Doctors of Sankara Nethralaya are part of international group that conducted research
Scientists at Sankara Nethralaya are part of an international group that has discovered three genetic locations associated with a form of glaucoma common in the Asian population.
The study, which has been ongoing for the last 10 years, sought to find explanations for why only some people with the susceptibility go on to develop the disease.
The results were published in a recent issue of Nature Genetics. Primary Angle Closure Glaucoma (PACG) is common in people of Indian and Chinese descent. An estimated 15 million people afflicted with PACG live in Asia. It is also said to be responsible for a substantial proportion of blindness in many Asian countries.
The team from Sankara Nethralaya Vision Research Foundation, headed by L.Vijaya, who also heads the glaucoma division, and comprising Ronnie George, Sripriya Sarangapani and Nagaswamy Soumittra, worked with the international team to narrow in on the specific gene mutations responsible for PACG. This form of glaucoma arises from high pressure in the eye, hindering drainage from it.
“There is a pre-disease phase in glaucoma, in PACG, where the condition is remediable. But what we have also seen is that not everyone who has pre-disease goes on to develop glaucoma,” explains Dr. Ronnie George, senior consultant, Glaucoma, and research director.
Only a percentage of this suspect group develops glaucoma. “In India, there are about 24 million people above the age of 40 who are susceptible. But it will be unnecessary to begin blanket treatment for all.”
Therefore, research began to identify the risk factors which predict who will progress on to glaucoma.
“PACG runs in families, so we began looking at families to identify gene mutations accounting for the disease. But that was not successful, because multiple genes were involved and this is a complex disease.”
“The best thing is a genome-wide analysis. When the Human Genome Project mapped all the genes, it provided markers for the genes (in the single-nucleotide polymorphism). These are like milestones on the road. We also know which genes are close to which milestone, so by tracking the milestone/marker, we get at the gene,” explains Dr.
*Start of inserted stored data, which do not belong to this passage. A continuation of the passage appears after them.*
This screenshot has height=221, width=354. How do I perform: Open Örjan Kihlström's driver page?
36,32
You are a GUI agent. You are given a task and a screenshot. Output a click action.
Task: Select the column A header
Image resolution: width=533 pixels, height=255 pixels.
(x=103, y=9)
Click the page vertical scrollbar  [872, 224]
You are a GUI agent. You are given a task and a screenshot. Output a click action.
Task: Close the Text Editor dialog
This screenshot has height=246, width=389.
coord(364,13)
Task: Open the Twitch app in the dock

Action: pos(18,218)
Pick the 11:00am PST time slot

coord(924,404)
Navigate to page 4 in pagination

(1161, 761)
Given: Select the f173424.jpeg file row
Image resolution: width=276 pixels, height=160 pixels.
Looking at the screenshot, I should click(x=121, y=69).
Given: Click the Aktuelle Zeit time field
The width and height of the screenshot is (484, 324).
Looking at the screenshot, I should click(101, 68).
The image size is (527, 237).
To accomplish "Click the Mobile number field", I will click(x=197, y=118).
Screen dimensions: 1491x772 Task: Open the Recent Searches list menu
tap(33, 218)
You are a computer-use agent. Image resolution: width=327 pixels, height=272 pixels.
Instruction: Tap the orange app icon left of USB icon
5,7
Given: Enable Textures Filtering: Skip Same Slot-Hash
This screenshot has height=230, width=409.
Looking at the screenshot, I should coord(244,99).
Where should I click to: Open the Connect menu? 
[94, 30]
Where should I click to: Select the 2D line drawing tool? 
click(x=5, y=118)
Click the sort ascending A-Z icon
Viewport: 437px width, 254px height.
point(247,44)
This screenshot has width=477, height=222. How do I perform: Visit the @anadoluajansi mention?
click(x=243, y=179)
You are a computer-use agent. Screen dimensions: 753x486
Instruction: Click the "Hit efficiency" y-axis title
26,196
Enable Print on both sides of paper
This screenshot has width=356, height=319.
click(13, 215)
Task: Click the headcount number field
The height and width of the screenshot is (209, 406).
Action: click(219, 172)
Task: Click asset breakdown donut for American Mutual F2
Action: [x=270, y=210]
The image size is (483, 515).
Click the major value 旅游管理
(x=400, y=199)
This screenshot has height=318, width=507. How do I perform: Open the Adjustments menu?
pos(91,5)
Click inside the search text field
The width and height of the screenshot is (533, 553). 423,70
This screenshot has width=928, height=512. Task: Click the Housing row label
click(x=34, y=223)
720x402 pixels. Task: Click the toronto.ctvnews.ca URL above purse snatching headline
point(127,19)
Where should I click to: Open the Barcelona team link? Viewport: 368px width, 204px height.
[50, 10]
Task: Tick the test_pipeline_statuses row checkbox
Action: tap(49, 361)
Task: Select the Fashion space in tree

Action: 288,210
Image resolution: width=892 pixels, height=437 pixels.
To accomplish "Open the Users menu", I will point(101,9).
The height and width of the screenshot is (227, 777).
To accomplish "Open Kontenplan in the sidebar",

George.
Researchers then compared the milestones among patients with the disease, and those who are normal to identify those that are different, to zero in on these three genetic locations. It is likely that these are associated with an increased risk for the disease.”
“In order to confirm, we tested for the same in a second group of patients, also with the disease. Only if we see it in both groups can we say for sure that there is a link,” according to Dr. George. These however, account only for about 10 per cent of the disease.
It is necessary to identify at least 15 gene mutations that will hold for all cases of PACG, he adds.